I think the stridency of 'left-wing history' comes from a desire to set the record straight.  For example social history did not exist, for the most part, didn't really start until the 20th century, neither did cultural history, neither really did economic history.  There was a great deal of pushback against all of those trends by traditional conservative historians and I think many of the early works proclaimed themselves with a great degree of certainty and theoretical weight to establish their presence.  But the truth is that now even a conservative, narrative history will take cognisance of the economy, of general social structure, of cultural norms, of the position of minority groups within a society.  The extreme is micro-history, such as Ginzburg's wonderful 'The Cheese and the Worms' or Duffy's 'The Voices of Morebath'.  These histories depict one village and sometimes one man, but enlighten things that we've not really known anything about: the effects of literacy and books in 16th century Europe/Italy/Friuli and the popular reaction to the English Reformation.  But because they're so localised they both damage the traditional received narrative - Duffy's work on the English Reformation is a great example of this revisionism in general.

I think 'left-wing' history in the 60s and the 70s was over the top and strident precisely because they were setting the record straight but that their goal has now been integrated into every mainstream history.  We read them now and they seem a bit ridiculous they put things so strongly but that's because we're used to their argument and what they're doing whereas in the 60s and 70s it was very new indeed.

(Records)
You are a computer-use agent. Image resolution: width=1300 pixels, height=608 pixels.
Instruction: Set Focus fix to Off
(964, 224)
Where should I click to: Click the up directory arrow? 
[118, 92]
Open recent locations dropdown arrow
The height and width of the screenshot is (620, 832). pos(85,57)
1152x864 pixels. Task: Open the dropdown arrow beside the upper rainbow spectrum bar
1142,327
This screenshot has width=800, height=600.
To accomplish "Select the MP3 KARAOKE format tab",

• **Goals**
a: Duplicate the stretch of the records from the line containing "Where should I" through the end of the records, reproducing every line exactly.
b: What would come next if you continued the text on left-wing history from where it stops?

• **Responses by task**
a:
Where should I click to: Click the up directory arrow? 
[118, 92]
Open recent locations dropdown arrow
The height and width of the screenshot is (620, 832). pos(85,57)
1152x864 pixels. Task: Open the dropdown arrow beside the upper rainbow spectrum bar
1142,327
This screenshot has width=800, height=600.
To accomplish "Select the MP3 KARAOKE format tab",

b:
Edit:  And here's E.H. Carr in 'What is History? about bias:
'Study the historian before you begin to study the facts. This is, after all, not very abstruse. It is what is already done by the intelligent undergraduate who, when recommended to read a work by that great scholar Jones of St. Jude's, goes round to a friend at St. Jude's to ask what sort of chap Jones is, and what bees he has in his bonnet. When you read a work of history, always listen out for the buzzing. If you can detect none, either you are tone deaf or your historian is a dull dog. The facts are really not at all like fish on the fishmonger's slab. They are like fish swimming about in a vast and sometimes inaccessible ocean; and what the historian catches will depend partly on chance, but mainly on what part of the ocean he chooses to fish in and what tackle he chooses to use - these two factors being, of course, determined by the kind of fish he wants to catch. By and large, the historian will get the kind of facts he wants. History means interpretation. Indeed, if, standing Sir George Clark on his head, I were to call history "a hard core of interpretation surrounded by a pulp of disputable facts," my statement would, no doubt, be one-sided and misleading, but no more so, I venture to think, than the original dictum.'
Let's bomb Russia!

PDH

I liked Carr when I first got to read him in my undergrad historiography class.  "The facts are really not at all like fish on the fishmonger's slab."  :)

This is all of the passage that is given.